The move comes after Cleveland passed its own wage theft ordinance last December

click to enlarge Cleveland City Council member Rebecca Maurer addressing Cuyahoga County Council. - Cuyahoga County
Cuyahoga County
Cleveland City Council member Rebecca Maurer addressing Cuyahoga County Council.
Cuyahoga County Council on Tuesday introduced legislation to stop the county from working with companies that commit wage theft.

Sponsored by members Patrick Kelly, Dale Miller, Martin Sweeney, Chery Stephens, Scott Tuma, Meredith Turner and Sunny Simon, the ordinance would prohibit the county from entering into contracts with companies with histories of wage theft within the last seven years, and debar contractors committing wage theft for three to five years, depending on the offense.

A similar ordinance passed in the Cleveland City Council in December 2022, and cities like Columbus and Cincinnati have passed wage theft legislation in recent years.

“We passed wage theft legislation in the city of Cleveland because we stand with workers and we’re absolutely here today because we know you all stand with workers, too,” said Cleveland City Council member Rebecca Maurer. “We know that wage theft is already illegal in the state of Ohio, but it is still the largest type of property theft that happens throughout our society.

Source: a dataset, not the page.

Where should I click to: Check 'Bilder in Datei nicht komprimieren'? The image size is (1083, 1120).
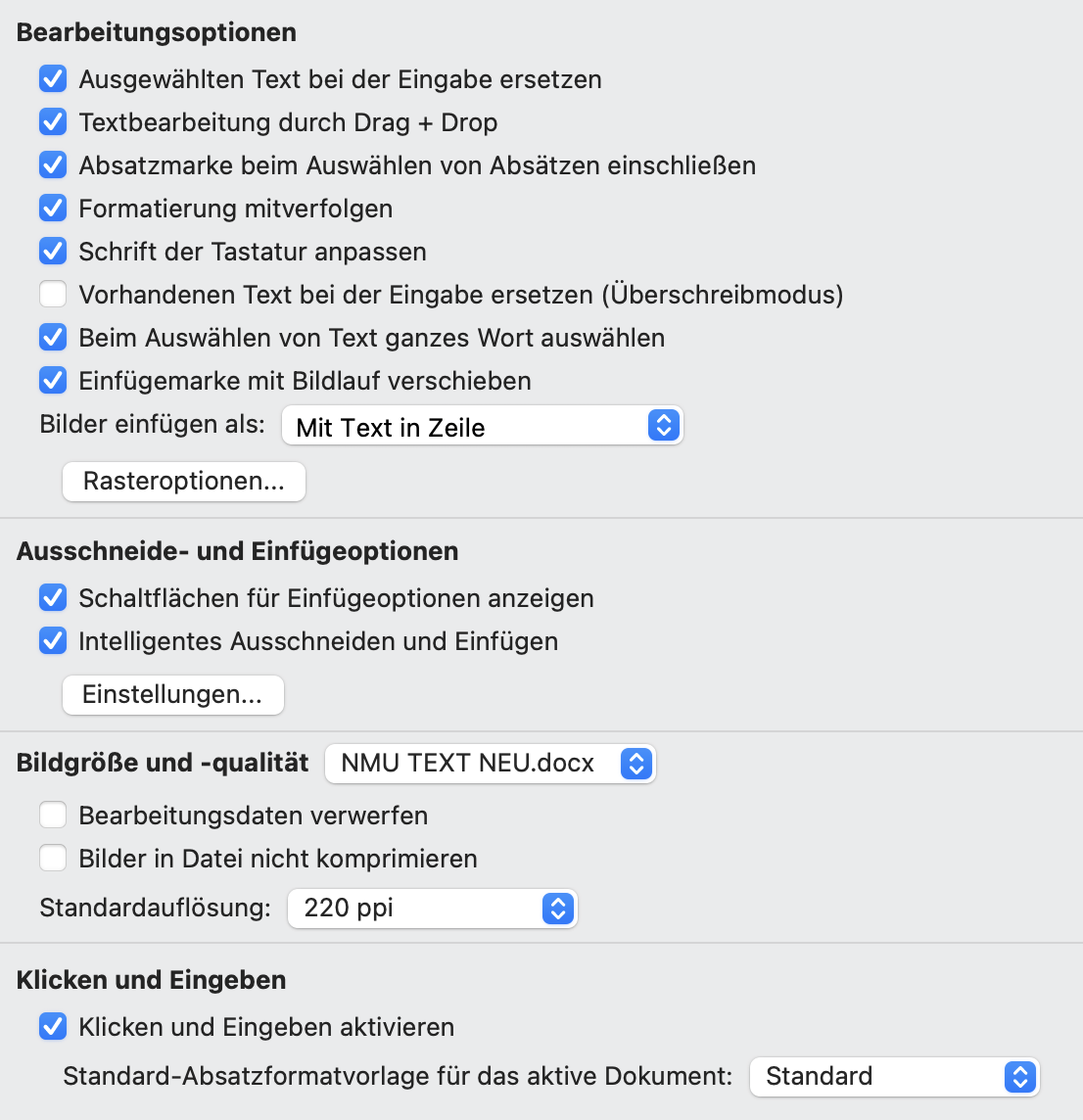(x=53, y=859)
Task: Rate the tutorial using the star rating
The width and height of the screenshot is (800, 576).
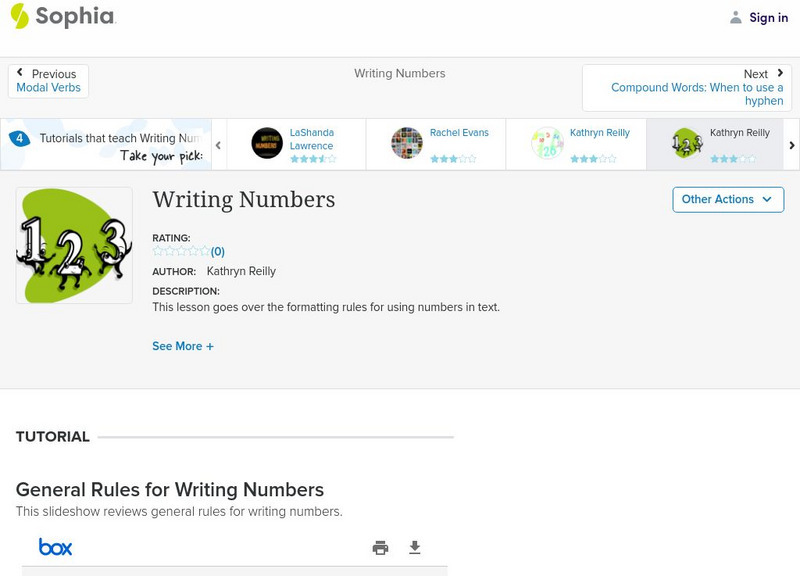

There are more wages stolen from workers than all of the burglaries, break-ins and robberies that you hear about combined.”

Members of Guardians for Fair Work, a local grassroots coalition of more than thirty community and labor organizations advocating pro-worker policies who prodded the Cleveland legislation, came out to Tuesday night's meeting in support.

“This ordinance would provide Cuyahoga County with an enforcement mechanism against illegal behavior that costs American workers $15 billion each year,” said Chris Martin, a proponent of the legislation and chair of Clevelanders for Public Transit. “And it’s not just workers who lose out due to wage theft. In fact, Cuyahoga County’s budget is starved of critical tax revenue while the most responsible businesses are undercut by competitors that openly flout the law.”

Common forms of wage theft include illegal tip deductions, minimum wage violations and failure to pay one and a half times the hourly base rate for overtime pay.

An estimated 900,000 Ohio workers are misclassified annually, which costs the state roughly $790 million in lost unemployment compensation payments, workers’ compensation premiums, and state income taxes, according to the Ohio Attorney General office.

And an analysis from Policy Matters Ohio found that employers steal from roughly 213,000 workers every year by paying them less than the minimum wage.

“[The legislation] means that the county would make sure that it does not partner and give money to employers who steal from their workers,” said Maurer. “The city is implementing our law, we're excited to implement it and we're even more excited to partner with other municipalities in Cuyahoga County and the County overall to make sure that we hold employers accountable evenly across the region.”